Characteristically, Jerseys are noted for a dished face.
The disposition of the Jersey cow is inclined to be nervous and sensitive, but she is generally docile
under good management conditions. The bulls however are known for having the least docile
temperament. The Jersey, compared to larger breeds, is more tolerant of heat stress. While Jerseys do
not produce a large amount of milk, they produce more pounds of milk per pound of body weight than
any other breed. The milk fat tests of Jerseys average about 4.62 percent fat, and their average milk yield
is 16,306 pounds.
MILKING SHORTHORN
The Milking Shorthorn breed originated in the Tees River Valley in northeastern England over two
hundred years ago. These cattle were imported to the United States in the 1790s. Milking Shorthorns are
not a separate breed of cattle, but are a segment of the Shorthorn breed.
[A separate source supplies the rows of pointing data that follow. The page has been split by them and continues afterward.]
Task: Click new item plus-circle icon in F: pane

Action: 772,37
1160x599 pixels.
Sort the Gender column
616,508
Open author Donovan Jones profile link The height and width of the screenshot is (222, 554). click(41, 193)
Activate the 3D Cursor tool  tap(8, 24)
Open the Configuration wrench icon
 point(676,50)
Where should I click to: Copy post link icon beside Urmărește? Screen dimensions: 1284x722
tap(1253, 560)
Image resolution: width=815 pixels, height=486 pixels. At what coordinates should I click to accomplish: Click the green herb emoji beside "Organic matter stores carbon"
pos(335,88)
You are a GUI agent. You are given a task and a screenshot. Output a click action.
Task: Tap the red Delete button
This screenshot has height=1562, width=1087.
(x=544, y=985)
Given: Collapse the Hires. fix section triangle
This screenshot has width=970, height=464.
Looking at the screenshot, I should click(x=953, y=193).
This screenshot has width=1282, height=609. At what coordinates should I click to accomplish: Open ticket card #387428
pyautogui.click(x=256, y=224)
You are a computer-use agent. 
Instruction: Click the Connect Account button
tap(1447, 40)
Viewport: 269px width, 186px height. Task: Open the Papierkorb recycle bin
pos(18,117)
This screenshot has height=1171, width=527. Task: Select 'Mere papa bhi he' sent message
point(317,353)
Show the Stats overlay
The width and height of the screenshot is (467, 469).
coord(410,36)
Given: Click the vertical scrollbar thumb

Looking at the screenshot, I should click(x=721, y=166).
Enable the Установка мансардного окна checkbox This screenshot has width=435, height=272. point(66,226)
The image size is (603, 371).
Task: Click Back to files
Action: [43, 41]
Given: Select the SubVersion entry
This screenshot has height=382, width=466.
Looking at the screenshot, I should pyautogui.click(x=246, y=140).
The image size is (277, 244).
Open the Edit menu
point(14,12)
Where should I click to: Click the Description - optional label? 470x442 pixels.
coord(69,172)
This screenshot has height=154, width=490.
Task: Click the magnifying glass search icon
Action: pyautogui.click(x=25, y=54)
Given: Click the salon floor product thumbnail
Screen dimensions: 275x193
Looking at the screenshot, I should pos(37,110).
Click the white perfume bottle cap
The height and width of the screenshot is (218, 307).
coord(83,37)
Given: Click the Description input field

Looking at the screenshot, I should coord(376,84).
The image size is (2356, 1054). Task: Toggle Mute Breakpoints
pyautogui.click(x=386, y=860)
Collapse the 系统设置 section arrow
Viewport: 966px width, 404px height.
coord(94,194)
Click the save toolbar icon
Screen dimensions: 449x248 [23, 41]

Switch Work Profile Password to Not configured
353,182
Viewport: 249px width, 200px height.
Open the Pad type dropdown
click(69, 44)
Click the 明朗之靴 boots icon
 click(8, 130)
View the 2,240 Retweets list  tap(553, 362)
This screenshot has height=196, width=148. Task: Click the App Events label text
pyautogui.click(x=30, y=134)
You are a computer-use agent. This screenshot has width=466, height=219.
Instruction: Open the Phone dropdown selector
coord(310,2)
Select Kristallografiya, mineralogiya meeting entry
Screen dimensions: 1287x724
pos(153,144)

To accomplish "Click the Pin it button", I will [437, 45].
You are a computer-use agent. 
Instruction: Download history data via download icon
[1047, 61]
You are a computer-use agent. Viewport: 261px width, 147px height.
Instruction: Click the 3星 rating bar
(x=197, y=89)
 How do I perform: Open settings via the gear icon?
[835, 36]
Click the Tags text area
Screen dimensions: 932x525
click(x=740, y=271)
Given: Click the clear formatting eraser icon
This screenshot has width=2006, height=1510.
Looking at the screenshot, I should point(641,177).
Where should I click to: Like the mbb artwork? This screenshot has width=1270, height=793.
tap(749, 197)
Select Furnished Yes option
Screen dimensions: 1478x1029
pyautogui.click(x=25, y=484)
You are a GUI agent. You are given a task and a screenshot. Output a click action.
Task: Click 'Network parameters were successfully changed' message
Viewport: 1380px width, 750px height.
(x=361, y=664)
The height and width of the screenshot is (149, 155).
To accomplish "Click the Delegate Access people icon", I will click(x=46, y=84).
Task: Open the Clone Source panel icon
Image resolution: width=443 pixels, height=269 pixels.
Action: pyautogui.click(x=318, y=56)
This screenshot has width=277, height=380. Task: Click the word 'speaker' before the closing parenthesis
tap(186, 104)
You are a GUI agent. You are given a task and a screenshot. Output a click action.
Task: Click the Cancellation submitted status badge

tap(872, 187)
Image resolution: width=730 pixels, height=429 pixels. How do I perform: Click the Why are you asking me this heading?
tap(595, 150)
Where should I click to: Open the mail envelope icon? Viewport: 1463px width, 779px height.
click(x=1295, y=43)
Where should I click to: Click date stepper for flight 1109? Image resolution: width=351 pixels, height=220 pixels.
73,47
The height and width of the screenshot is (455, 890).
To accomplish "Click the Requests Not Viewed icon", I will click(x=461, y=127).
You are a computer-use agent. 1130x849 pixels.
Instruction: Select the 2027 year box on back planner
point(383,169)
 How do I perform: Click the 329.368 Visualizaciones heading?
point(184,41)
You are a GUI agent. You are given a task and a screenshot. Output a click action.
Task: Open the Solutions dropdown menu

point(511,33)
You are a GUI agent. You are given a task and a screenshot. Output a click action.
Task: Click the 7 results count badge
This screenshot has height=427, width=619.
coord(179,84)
These cattle were bred as dualpurpose animals. They were used for milk production as well as for beef production.
Milking Shorthorns are red, red and white, white, or roan in color. These cattle are larger in frame and
tend to stand considerably higher off the ground than the beef type does and are more angular and longer
in the body. They show some evidence of dairy character and are more nervous and flighty than their
beef relatives.
A cow in production should weigh 1,400 pounds. Milking Shorthorns on the average do not produce as
much milk and milk fat as cows of other dairy breeds. Their average milk yield is 16,098 pounds, and
their milk fat percentage is 3.55.
The use of highly controlled selection and breeding programs based on performance records has resulted
in increased milk production. In many areas a trend toward purchasing herd replacements of proven
parentage has greatly increased production. Also, where replacements are raised, artificial insemination
provides for the use of semen of proven sires by all breeders. Embryo transfer is also more popular in
dairy production programs since it allows for more offspring from outstanding dairy cattle. Another
trend is breeding dairy cattle to beef bulls, particularly the exotic breeds, as there is a demand for such
crosses by commercial beef producers in crossbreeding programs.